A geração Z descobriu a magia do bom e velho boteco
Eles cansaram. Depois de anos indo apenas a lugares da moda em busca daquela foto perfeita do prato de comida, o novo point da geração Z não tem nada de luxuoso.
Em vez de correr atrás do bar mais exclusivo ou do restaurante hypado do momento, os jovens nascidos entre 1995 e 2012 estão preferindo frequentar os estabelecimentos comuns da esquina de casa.
Nas redes sociais, esse movimento ganhou o nome de “regularmaxxing” — basicamente, o prazer de ser “de casa” em algum lugar.
Essa não vai para os stories: Depois de anos imersos numa rotina online hiperconectada, os jovens agora querem conexões offline reais, com rostos e histórias que existam fora das telas.
Situações como ir ao mesmo bar depois do trabalho, ser chamado pelo nome pelo garçom ou ganhar um lanche de graça por ser um cliente fiel estão virando símbolos desejados de pertencimento.

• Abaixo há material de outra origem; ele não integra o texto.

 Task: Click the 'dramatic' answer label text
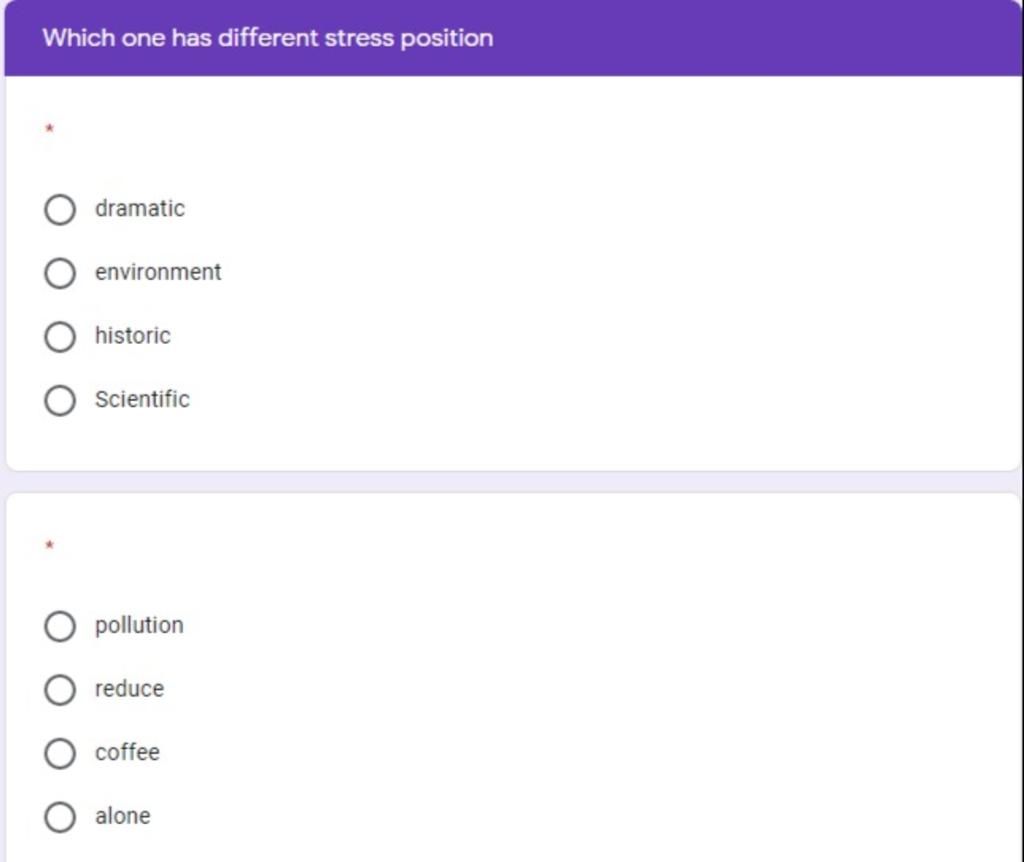140,208
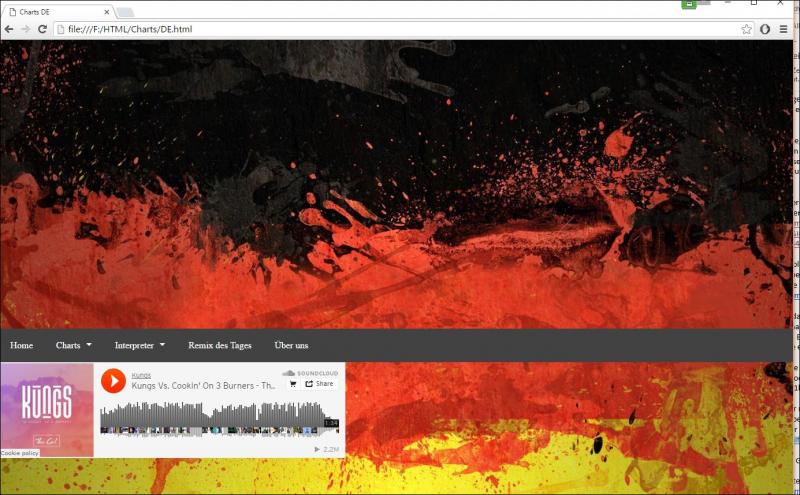Open the SoundCloud logo link
The height and width of the screenshot is (495, 800).
coord(310,373)
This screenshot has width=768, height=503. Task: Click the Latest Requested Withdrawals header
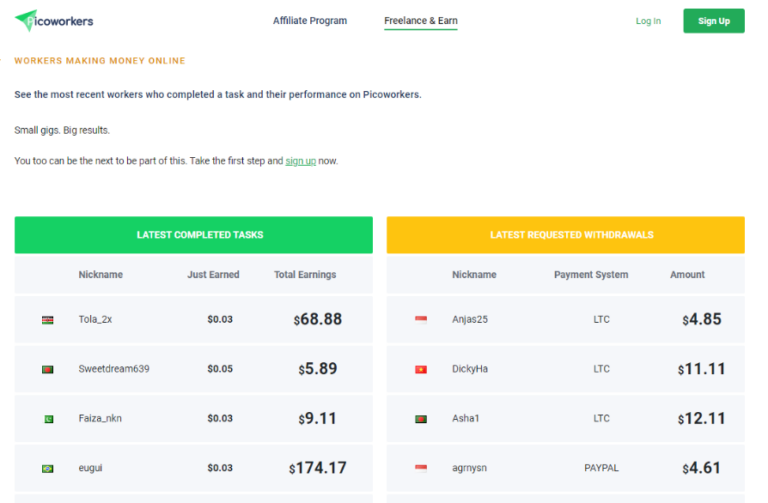click(565, 235)
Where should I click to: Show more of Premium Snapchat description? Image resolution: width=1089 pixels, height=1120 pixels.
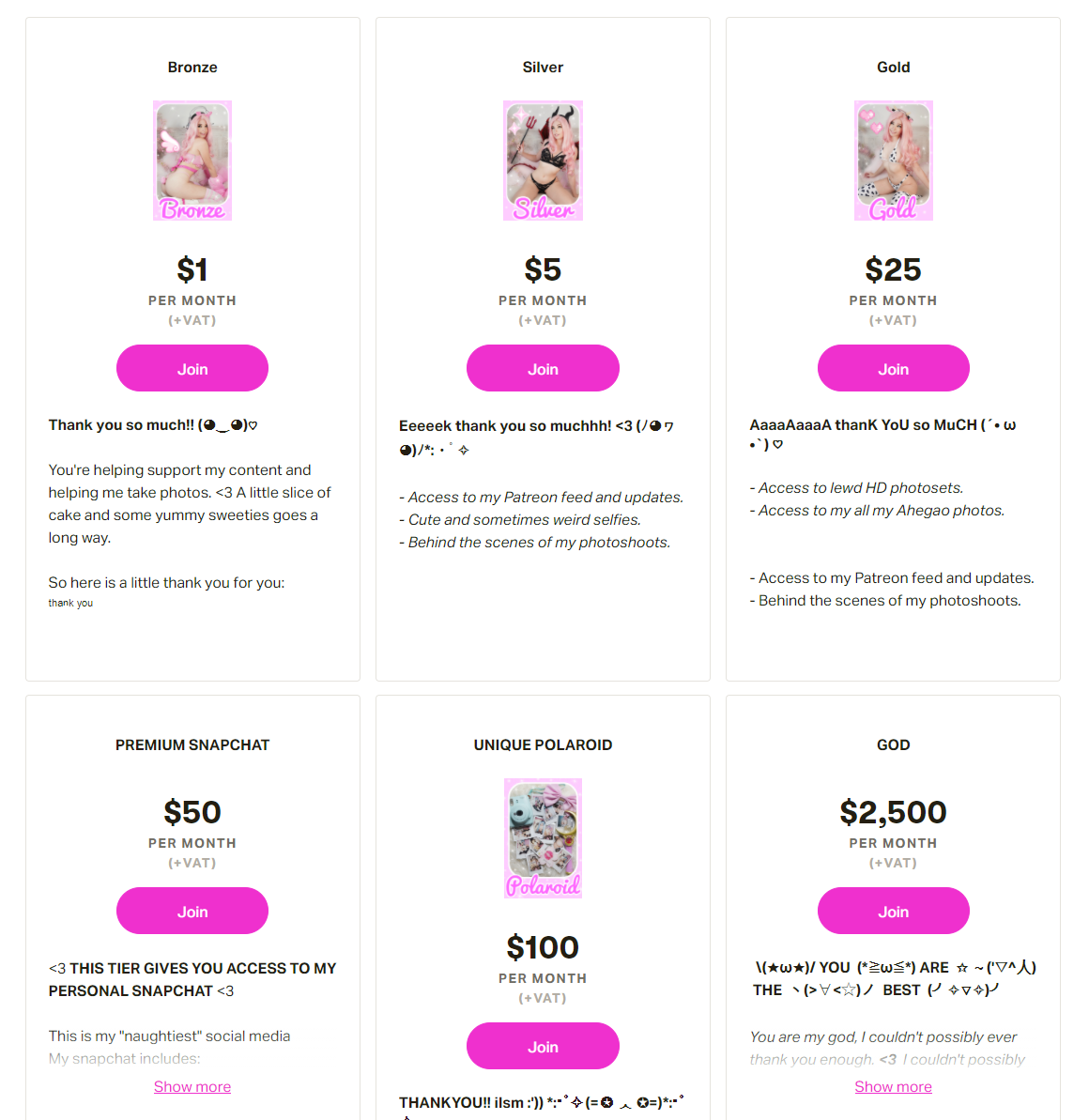(x=192, y=1086)
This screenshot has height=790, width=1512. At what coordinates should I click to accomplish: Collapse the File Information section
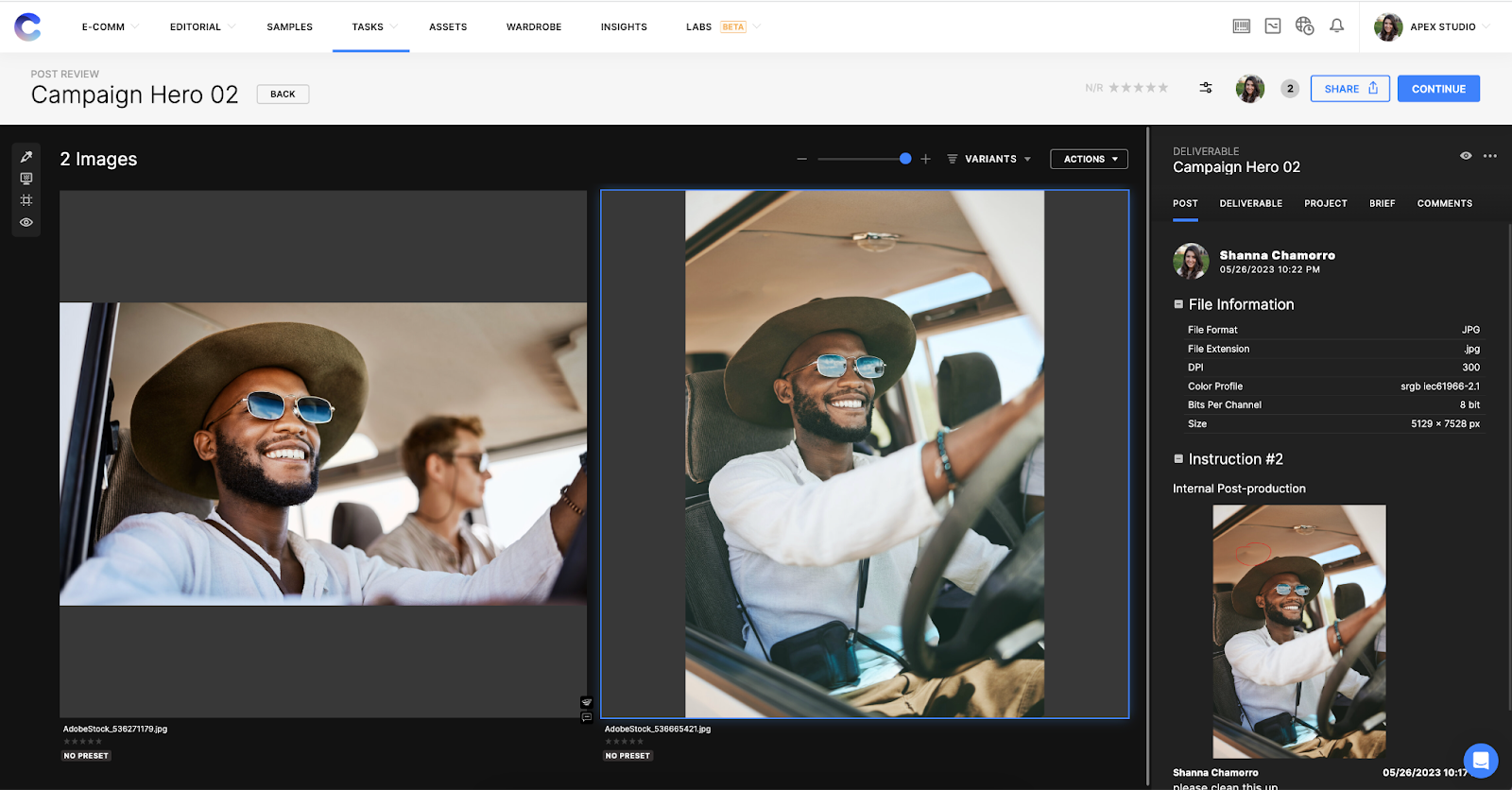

Tem gente de olho: Empresas estão aproveitando para criar programas de fidelidade e recompensas para incentivar clientes a voltar sempre — fortalecendo essa relação entre o frequentador e o lugar.
Afinal de contas, é mais barato manter um cliente fiel do que correr atrás de novos visitantes por causa de tendências passageiras.